Copy out each line of the data below in which "Focus" appears.
START Data in this exercise
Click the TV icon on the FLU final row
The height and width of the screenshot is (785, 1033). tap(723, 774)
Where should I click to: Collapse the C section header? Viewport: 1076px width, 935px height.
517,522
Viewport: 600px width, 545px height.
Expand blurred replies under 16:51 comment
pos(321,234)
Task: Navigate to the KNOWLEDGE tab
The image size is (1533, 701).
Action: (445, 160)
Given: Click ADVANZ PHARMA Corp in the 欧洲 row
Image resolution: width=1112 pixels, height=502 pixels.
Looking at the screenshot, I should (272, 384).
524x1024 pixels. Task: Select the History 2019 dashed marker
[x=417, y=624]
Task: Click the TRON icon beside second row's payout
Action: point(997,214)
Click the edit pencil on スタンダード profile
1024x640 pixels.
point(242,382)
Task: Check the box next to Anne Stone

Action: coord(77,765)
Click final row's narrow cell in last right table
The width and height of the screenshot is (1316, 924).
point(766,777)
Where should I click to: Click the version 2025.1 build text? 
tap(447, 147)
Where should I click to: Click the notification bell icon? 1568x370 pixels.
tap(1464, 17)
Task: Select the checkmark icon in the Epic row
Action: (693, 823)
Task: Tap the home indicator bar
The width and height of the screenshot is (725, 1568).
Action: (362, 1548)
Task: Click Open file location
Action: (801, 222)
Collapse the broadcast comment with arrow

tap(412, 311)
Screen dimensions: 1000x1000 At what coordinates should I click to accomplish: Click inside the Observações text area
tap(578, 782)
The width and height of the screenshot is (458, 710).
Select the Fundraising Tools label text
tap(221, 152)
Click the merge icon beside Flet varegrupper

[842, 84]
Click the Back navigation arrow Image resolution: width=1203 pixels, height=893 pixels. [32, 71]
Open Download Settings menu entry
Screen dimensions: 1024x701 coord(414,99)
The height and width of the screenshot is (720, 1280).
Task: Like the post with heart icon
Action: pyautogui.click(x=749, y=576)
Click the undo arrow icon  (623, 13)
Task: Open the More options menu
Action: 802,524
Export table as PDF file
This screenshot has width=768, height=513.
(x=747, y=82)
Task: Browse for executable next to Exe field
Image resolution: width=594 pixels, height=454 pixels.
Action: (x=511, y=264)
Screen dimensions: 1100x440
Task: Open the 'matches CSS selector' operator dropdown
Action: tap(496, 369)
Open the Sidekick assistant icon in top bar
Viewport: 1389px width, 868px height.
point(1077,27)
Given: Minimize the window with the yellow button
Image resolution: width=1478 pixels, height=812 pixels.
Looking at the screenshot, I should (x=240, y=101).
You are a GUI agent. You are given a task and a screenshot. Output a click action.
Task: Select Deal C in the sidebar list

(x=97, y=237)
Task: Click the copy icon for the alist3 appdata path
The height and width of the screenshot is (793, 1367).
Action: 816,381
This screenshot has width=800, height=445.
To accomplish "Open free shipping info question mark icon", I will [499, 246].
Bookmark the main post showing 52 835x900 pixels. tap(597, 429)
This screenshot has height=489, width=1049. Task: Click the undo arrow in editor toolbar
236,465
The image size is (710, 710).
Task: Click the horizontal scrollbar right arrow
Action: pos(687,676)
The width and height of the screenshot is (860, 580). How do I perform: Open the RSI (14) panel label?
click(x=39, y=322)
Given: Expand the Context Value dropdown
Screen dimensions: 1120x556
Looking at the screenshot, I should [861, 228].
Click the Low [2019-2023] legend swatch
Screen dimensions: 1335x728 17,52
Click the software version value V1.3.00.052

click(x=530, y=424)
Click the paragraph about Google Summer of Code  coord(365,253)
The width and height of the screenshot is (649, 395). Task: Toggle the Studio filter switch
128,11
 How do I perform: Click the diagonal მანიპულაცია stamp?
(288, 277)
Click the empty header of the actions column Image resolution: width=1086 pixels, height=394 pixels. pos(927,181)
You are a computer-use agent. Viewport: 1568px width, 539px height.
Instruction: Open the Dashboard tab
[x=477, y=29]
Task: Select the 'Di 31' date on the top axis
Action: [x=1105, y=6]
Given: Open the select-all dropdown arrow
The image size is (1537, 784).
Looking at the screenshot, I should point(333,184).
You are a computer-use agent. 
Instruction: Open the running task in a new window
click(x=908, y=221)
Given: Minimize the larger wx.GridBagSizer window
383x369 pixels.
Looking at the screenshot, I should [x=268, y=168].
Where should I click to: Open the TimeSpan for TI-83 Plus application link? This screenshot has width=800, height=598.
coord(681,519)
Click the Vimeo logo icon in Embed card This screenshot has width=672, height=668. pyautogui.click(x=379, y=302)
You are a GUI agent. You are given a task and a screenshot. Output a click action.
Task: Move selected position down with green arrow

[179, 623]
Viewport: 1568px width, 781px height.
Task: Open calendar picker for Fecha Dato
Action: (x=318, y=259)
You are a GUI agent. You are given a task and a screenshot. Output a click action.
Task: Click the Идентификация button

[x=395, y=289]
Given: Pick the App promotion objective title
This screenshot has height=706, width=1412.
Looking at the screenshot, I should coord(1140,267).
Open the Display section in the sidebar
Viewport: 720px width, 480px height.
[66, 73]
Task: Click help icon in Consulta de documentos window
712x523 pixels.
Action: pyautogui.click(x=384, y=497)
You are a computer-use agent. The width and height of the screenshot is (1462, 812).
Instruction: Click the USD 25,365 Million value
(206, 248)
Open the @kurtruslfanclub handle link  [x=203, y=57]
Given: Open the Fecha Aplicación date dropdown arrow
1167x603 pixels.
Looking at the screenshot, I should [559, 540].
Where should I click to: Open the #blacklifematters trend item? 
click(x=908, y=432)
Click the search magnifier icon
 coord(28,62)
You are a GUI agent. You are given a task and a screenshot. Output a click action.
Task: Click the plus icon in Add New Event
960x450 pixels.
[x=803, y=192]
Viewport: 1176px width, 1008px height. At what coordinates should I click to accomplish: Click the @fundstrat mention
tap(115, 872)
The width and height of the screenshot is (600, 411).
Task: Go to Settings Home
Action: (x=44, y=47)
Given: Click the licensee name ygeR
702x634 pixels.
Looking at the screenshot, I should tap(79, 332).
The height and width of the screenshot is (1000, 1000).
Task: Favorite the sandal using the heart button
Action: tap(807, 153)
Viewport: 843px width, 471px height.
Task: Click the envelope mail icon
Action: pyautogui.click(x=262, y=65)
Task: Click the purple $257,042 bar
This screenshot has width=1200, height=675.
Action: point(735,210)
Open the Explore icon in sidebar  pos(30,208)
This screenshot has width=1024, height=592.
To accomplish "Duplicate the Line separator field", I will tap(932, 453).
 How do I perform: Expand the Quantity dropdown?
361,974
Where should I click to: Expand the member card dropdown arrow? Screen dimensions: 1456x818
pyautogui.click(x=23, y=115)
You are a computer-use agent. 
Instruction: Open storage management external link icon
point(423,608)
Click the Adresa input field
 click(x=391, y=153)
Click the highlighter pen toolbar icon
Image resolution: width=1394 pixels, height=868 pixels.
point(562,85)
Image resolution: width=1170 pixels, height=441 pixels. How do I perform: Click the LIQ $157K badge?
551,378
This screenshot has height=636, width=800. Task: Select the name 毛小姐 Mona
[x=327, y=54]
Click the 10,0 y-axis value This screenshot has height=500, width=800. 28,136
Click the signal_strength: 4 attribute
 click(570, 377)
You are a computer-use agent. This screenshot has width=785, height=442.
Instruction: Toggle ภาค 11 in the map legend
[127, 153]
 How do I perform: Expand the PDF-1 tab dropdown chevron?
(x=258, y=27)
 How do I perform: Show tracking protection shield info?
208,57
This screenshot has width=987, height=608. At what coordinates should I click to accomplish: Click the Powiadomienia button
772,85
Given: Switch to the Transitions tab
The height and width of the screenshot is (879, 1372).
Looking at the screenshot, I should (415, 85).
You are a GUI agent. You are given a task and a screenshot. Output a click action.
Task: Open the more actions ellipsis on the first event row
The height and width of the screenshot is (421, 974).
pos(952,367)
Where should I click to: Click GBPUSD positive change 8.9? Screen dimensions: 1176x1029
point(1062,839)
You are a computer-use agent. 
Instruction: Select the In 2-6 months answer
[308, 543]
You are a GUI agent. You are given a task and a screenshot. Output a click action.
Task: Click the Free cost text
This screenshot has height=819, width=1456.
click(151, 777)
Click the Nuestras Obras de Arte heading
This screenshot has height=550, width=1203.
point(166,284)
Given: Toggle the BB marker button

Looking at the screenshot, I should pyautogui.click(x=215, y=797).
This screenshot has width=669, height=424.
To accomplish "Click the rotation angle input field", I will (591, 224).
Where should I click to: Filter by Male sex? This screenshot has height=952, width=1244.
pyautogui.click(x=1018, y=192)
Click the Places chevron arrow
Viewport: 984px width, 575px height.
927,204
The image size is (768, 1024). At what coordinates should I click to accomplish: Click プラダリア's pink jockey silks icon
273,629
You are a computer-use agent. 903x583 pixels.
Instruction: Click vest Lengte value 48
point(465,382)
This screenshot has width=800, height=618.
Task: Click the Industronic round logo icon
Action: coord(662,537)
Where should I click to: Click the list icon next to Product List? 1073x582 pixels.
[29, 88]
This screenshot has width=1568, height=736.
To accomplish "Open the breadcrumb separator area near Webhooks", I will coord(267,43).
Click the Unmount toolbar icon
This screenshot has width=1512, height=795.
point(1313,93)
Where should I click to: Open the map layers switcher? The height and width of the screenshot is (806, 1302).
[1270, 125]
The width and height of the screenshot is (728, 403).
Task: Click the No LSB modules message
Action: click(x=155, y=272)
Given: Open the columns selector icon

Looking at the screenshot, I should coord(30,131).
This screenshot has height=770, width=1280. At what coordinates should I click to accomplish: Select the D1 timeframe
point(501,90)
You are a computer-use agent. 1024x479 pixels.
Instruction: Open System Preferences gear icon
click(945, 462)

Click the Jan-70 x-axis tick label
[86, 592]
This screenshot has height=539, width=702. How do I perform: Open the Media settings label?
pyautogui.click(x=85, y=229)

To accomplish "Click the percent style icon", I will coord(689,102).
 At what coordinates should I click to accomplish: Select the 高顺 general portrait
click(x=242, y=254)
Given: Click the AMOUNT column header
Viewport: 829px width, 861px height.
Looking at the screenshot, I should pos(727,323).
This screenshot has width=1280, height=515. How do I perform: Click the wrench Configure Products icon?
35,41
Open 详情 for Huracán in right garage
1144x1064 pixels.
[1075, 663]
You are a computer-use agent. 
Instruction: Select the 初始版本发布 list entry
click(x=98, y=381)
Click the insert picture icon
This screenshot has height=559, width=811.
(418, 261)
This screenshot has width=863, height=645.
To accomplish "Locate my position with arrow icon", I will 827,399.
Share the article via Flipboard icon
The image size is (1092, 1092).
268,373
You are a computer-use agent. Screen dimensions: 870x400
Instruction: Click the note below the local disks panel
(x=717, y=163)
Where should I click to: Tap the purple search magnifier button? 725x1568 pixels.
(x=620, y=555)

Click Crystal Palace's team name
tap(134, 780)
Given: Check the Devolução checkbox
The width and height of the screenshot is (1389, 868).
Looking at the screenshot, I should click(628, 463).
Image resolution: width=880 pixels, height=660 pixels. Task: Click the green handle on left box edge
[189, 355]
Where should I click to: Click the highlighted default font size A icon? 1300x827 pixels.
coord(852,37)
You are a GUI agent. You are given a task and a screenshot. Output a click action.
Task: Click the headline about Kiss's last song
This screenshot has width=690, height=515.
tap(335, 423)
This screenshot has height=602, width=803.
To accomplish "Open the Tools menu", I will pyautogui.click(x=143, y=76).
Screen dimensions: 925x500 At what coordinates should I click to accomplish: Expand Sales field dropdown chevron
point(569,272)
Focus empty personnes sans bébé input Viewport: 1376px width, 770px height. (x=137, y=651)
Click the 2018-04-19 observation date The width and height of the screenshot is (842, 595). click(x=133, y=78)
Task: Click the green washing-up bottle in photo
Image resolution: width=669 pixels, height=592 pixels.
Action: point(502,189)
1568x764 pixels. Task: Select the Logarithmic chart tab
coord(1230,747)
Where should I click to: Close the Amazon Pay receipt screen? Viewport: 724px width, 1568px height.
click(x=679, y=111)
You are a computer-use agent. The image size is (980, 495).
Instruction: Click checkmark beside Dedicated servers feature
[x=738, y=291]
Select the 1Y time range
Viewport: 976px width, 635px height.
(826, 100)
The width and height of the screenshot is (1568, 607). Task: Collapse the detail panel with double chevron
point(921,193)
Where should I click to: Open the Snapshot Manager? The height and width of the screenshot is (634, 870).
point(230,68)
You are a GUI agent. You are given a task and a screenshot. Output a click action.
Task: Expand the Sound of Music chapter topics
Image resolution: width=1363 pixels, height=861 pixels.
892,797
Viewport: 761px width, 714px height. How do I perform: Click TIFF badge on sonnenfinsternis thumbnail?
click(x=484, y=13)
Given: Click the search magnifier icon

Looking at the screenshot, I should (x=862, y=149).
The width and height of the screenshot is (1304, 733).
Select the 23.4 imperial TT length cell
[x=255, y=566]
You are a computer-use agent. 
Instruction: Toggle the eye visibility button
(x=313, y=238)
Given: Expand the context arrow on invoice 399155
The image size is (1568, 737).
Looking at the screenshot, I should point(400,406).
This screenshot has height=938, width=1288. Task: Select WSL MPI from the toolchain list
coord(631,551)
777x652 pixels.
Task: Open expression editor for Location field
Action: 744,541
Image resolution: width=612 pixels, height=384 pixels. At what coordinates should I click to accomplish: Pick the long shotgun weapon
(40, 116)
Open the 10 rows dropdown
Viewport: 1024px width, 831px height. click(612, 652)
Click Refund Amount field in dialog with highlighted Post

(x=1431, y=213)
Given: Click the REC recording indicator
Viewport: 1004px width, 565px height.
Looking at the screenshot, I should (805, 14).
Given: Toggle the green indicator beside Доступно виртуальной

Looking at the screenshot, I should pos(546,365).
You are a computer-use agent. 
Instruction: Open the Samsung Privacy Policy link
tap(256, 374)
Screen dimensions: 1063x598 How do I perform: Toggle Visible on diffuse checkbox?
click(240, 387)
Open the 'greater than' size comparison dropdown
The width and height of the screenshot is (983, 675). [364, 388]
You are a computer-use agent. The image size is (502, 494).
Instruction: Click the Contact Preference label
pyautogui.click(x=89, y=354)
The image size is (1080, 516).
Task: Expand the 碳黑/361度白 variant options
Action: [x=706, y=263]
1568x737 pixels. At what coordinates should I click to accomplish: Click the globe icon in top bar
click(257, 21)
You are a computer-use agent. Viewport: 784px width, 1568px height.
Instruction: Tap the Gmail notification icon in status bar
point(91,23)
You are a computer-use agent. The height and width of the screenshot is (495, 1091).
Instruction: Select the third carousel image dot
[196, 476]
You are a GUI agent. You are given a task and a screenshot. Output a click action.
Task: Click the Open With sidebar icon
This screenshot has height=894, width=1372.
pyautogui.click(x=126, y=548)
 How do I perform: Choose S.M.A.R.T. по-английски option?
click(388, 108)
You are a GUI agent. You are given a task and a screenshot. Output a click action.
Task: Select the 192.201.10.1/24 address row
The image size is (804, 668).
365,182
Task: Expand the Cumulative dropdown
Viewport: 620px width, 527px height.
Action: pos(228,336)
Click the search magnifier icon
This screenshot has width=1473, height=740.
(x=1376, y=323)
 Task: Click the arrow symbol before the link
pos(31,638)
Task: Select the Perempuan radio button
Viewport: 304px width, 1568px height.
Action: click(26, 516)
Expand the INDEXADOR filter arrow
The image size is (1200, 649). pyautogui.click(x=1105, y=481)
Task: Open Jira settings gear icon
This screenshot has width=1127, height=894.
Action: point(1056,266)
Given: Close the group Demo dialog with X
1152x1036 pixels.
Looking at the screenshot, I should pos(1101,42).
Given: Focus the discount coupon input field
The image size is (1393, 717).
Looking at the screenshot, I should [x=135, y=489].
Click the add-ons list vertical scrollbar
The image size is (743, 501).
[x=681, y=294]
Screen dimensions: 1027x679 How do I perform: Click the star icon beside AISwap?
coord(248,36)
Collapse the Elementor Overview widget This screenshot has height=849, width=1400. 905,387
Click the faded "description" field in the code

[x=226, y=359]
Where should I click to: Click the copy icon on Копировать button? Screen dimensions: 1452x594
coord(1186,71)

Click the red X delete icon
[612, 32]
END Data in this exercise
__Exercise output__:
Focus empty personnes sans bébé input Viewport: 1376px width, 770px height. (x=137, y=651)
Given: Focus the discount coupon input field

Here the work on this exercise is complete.